The retail group Pepco Group NV was able to increase its sales significantly in the first half of the 2022/23 financial year, but had to accept a significant drop in profits. The parent company of the discounters Pepco, Poundland and Dealz explained in an interim report published on Tuesday that higher costs and investments as well as negative special effects would have weighed on the result.
In the months of October to March, group sales amounted to EUR 2.84 billion, which corresponds to an increase of 19.7 percent compared to the same period last year. Adjusted for changes in exchange rates, revenues grew by 22.8 percent, on a like-for-like basis they increased by 11.1 percent.
However, the impact of recent “cost inflation” squeezed gross margin. In addition, there were higher expenses in the course of the rapid expansion of space and various one-off charges. Reported net profit fell by 14.7 percent to EUR 81 million compared to the first half of the previous year.
In the first months of the second half of the year, the group felt the effects of the current “difficult general conditions”. The company conceded that the effects of high inflation on the purchasing behavior of customers were particularly noticeable in Central Europe and led to lower frequencies in the branches.

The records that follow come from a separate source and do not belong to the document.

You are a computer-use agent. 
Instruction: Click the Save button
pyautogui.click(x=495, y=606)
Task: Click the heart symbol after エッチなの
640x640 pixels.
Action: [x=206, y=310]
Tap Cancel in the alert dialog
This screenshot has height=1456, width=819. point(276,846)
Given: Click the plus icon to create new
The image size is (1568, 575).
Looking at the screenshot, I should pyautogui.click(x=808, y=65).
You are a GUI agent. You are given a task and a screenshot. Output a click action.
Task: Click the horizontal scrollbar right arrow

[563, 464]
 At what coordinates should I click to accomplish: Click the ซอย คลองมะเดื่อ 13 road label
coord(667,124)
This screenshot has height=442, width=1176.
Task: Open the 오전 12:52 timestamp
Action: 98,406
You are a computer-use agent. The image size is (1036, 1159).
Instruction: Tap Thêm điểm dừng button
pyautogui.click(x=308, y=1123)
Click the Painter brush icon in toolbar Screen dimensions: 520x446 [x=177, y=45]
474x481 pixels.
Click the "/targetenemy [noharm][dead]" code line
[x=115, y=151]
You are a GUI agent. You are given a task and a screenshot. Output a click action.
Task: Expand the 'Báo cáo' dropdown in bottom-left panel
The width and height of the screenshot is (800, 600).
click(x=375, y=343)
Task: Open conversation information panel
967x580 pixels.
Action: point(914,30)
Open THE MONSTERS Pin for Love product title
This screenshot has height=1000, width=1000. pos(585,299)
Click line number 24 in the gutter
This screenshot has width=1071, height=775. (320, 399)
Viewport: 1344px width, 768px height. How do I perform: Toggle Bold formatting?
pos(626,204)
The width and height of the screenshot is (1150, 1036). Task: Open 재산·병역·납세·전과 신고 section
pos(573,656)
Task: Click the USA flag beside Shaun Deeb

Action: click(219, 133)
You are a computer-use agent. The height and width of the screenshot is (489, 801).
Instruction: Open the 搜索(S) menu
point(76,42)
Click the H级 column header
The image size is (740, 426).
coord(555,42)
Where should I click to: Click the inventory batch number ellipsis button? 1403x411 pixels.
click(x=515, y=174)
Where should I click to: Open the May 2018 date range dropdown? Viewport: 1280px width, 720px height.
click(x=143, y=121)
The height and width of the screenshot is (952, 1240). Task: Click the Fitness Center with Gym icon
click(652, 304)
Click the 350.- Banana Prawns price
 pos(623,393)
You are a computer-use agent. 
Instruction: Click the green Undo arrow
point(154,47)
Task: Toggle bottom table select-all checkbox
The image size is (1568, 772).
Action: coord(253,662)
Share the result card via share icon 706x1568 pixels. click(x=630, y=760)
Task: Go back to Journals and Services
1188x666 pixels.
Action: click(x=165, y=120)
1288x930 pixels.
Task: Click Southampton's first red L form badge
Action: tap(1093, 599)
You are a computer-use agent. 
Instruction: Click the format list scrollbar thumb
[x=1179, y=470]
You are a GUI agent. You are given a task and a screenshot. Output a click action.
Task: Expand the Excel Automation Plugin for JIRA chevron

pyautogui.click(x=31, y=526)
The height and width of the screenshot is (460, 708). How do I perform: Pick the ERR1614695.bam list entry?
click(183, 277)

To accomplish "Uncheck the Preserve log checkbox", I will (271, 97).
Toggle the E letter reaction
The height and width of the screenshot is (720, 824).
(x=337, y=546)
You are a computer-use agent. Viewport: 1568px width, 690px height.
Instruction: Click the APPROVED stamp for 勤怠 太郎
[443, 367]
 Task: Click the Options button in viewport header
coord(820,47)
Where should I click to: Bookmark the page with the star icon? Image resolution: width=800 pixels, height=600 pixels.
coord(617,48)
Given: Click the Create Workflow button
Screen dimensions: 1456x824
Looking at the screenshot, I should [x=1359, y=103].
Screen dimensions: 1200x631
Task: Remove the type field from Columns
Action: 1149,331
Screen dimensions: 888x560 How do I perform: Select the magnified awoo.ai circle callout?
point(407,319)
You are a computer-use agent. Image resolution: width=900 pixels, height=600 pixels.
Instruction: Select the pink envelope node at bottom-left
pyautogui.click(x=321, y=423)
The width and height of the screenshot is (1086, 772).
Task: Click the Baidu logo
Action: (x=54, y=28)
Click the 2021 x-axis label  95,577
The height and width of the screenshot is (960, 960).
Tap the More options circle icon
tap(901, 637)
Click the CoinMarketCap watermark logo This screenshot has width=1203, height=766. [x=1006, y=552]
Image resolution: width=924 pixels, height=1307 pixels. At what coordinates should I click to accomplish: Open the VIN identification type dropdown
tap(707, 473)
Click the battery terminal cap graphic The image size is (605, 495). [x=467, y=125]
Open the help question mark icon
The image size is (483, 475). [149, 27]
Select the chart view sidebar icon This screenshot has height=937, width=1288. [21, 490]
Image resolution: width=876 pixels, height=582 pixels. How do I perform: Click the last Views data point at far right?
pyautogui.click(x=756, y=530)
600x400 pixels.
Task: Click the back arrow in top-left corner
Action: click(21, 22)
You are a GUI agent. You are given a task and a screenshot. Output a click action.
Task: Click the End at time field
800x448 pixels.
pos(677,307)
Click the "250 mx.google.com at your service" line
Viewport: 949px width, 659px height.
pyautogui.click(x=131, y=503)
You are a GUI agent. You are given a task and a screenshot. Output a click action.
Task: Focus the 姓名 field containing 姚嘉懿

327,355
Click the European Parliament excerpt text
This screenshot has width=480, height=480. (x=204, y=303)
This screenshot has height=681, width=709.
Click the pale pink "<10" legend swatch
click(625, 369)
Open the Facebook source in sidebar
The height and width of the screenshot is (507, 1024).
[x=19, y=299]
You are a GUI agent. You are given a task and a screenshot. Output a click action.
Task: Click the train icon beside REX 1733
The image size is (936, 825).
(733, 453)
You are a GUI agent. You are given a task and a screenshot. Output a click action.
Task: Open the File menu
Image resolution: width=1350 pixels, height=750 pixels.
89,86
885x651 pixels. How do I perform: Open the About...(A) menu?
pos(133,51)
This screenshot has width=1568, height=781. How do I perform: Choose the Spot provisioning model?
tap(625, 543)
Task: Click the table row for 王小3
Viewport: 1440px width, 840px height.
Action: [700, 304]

Despite this, management stuck to its forecasts for the full year and emphasized that an improvement in the gross margin can be expected in the course of the second half of the year. For 2022/23, it continues to expect a sales increase of a percentage in the high teens. Earnings before interest, taxes, depreciation and amortization (EBITDA) are expected to grow by a mid-teens percentage on a currency-adjusted basis. The group also stuck to its goal of expanding its branch network by at least 550 locations in the current year. The retailer explained that the number of stores had already increased by 166 in the first half of the year.